A guardarle oggi, sembrano quasi parte del paesaggio urbano. Nessuno più le nota, nessuno più le commenta. Eppure sono lì, impassibili, come sentinelle di un tempo che si è fermato. Le transenne di viale delle Puglie non delimitano un cantiere attivo, non segnalano un pericolo imminente. Sono semplicemente diventate un elemento “fisso” dell’arteria stradale, installate provvisoriamente anni fa e mai più rimosse.
Tutto iniziò quando la collina di Varano tremò, nel settembre 2023 con la frana richiese misure di sicurezza immediate: e così, per proteggere cittadini e automobilisti, furono sistemate transenne lungo un tratto di viale delle Puglie. Dovevano restare per poco, giusto il tempo di mettere tutto in sicurezza.

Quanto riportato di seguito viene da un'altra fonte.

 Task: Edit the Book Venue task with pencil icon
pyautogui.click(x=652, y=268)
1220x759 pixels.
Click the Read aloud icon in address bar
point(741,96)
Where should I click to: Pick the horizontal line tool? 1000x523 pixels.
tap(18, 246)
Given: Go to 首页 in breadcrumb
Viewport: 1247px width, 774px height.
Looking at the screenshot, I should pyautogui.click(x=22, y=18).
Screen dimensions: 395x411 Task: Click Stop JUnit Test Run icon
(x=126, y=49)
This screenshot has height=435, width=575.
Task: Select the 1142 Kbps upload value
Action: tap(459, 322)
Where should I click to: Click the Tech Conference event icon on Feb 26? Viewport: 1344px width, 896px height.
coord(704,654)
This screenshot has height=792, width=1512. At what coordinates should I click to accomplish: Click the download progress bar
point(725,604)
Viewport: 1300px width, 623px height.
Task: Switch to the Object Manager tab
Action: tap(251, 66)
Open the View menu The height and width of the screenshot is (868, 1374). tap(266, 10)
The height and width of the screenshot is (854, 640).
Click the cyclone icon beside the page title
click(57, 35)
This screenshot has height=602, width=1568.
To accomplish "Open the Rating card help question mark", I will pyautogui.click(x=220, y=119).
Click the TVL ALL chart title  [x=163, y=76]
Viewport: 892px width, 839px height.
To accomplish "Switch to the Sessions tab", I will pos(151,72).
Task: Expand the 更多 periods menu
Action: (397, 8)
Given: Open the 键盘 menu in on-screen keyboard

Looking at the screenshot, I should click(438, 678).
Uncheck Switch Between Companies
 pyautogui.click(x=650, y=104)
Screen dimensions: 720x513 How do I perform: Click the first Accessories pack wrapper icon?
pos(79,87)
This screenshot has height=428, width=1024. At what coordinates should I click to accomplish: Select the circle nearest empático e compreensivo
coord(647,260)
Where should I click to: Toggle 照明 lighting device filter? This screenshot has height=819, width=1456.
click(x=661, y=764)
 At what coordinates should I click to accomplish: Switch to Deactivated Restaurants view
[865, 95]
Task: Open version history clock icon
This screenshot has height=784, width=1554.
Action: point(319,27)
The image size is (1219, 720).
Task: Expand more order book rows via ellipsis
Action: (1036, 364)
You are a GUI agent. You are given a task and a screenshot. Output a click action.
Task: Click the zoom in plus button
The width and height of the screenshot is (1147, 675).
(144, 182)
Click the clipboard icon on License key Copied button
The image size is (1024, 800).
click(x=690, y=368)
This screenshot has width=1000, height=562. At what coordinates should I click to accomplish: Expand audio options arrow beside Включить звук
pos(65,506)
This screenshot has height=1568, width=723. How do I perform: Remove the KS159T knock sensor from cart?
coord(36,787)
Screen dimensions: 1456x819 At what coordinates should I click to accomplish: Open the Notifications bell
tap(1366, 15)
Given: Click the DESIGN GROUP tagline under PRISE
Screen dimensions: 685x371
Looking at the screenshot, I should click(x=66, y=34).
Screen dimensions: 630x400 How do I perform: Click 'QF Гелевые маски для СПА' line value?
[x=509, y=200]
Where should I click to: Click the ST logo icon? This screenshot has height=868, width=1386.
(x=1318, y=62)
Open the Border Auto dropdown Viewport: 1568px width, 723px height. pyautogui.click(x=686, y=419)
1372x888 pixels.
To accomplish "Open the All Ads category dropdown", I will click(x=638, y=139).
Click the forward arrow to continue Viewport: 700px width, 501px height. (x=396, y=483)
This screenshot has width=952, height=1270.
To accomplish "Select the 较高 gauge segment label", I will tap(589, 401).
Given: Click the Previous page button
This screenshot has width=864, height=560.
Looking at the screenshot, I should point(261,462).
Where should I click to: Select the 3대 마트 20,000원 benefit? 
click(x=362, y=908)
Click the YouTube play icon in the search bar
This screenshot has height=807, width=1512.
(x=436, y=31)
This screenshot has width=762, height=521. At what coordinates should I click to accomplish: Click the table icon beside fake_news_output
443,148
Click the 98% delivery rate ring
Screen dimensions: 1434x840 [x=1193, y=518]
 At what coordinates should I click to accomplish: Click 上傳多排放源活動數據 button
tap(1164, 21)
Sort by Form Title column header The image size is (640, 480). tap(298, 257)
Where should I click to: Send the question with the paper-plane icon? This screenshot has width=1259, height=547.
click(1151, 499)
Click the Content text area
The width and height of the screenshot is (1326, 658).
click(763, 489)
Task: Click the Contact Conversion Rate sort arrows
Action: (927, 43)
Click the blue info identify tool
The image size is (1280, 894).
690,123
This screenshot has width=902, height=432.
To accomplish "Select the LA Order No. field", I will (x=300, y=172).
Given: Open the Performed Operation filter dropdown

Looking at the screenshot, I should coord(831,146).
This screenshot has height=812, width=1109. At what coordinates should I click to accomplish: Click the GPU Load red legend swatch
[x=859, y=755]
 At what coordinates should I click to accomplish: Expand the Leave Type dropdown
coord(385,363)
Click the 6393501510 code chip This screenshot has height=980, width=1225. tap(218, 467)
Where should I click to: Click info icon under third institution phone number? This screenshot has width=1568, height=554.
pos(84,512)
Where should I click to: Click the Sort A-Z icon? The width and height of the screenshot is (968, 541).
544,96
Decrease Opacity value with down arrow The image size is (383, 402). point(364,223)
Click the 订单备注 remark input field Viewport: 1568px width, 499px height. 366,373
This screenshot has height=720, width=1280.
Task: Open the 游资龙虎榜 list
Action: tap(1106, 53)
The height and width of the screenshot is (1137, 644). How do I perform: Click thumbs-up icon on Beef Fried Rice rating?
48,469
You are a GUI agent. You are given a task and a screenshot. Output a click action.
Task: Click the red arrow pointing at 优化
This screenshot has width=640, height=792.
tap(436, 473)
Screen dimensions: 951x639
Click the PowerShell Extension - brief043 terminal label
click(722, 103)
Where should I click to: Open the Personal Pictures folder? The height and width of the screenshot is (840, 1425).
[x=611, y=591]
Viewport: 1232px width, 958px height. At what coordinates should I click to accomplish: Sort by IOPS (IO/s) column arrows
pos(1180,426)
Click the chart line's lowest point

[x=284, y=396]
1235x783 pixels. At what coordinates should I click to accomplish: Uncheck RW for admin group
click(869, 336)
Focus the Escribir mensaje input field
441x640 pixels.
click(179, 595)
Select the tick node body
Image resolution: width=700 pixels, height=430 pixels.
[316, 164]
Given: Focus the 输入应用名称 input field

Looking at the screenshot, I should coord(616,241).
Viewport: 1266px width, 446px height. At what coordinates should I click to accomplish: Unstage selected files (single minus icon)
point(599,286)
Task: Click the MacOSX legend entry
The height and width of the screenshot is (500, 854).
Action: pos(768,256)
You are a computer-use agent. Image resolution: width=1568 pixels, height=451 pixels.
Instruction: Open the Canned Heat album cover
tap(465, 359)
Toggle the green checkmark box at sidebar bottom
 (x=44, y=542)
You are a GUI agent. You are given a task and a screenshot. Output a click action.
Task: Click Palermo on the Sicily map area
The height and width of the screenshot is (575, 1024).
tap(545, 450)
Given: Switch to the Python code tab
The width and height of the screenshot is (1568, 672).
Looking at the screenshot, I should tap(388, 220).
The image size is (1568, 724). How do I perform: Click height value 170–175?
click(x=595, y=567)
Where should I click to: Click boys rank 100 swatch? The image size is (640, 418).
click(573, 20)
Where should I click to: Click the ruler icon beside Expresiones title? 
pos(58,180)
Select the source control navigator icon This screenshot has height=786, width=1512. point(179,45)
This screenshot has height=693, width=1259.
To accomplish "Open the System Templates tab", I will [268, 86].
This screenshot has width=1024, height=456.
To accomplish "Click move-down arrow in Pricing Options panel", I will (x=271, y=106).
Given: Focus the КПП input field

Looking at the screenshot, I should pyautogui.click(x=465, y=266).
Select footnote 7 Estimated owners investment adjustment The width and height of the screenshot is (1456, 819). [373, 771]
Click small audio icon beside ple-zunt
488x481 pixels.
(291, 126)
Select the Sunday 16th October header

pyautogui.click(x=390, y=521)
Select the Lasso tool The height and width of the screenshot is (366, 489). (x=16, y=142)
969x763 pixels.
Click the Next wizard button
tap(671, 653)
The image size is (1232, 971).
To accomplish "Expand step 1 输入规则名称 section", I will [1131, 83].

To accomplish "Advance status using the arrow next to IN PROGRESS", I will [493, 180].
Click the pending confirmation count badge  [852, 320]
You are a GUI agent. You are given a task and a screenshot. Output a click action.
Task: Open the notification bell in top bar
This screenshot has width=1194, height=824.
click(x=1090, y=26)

E invece sono ancora lì.
Hanno cambiato colore con le stagioni, si sono consumate al sole e alla pioggia, ma non si sono mai mosse davvero. Hanno ristretto la carreggiata, rallentato il traffico, ridotto gli spazi per parcheggiare. E, soprattutto, hanno reso impossibile il passaggio ai pedoni, che sono costretti ogni giorno ad attraversare la strada per continuare a camminare. Una piccola deviazione, certo, ma che diventa simbolo di un disagio più grande: quello di una città che non riesce a chiudere mai un cerchio.
Il vero problema, infatti, non sono solo le transenne, ma il silenzio che le circonda. Nessuno sa chi debba rimuoverle. Nessuno sa se i lavori siano effettivamente conclusi o se manchi ancora un intervento. Nessuno riesce a dire quando la zona sarà finalmente messa in sicurezza in modo definitivo. E, soprattutto, nessuno si assume pubblicamente la responsabilità di spiegare ai cittadini perché quello che doveva essere un intervento temporaneo è diventato parte integrante del paesaggio urbano.
Le transenne di viale delle Puglie sono diventate il simbolo di una gestione lenta, in cui l’emergenza diventa normalità e la provvisorietà si trasforma in abitudine. Un paradosso visivo e pratico che racconta meglio di qualsiasi relazione tecnica lo stato delle cose: interventi iniziati e mai conclusi, cantieri che si trasformano in monumenti, problemi che si stratificano invece di essere risolti.
Nel frattempo, i cittadini si sono adattati. Hanno imparato a conviverci, a evitarle, a ignorarle. Qualcuno ci scherza sopra, qualcun altro si arrabbia. Ma il rischio vero è che tutto venga accettato come inevitabile, che ci si rassegni all’idea che “tanto resteranno lì per sempre”.
Forse è arrivato il momento di restituire quel tratto di strada alla città. Di restituire spazio ai pedoni, ai parcheggi, alla vita urbana. Ma per farlo serve qualcosa che manca da troppo tempo: la volontà – politica, tecnica, amministrativa – di rimettere in moto ciò che da anni è fermo.
Perché quelle transenne, oggi, non sono solo una barriera fisica. Sono il confine tra ciò che dovrebbe essere fatto e ciò che si lascia marcire. E ricordano a ogni passante che il tempo, in alcuni angoli della città, ha deciso semplicemente di non passare più.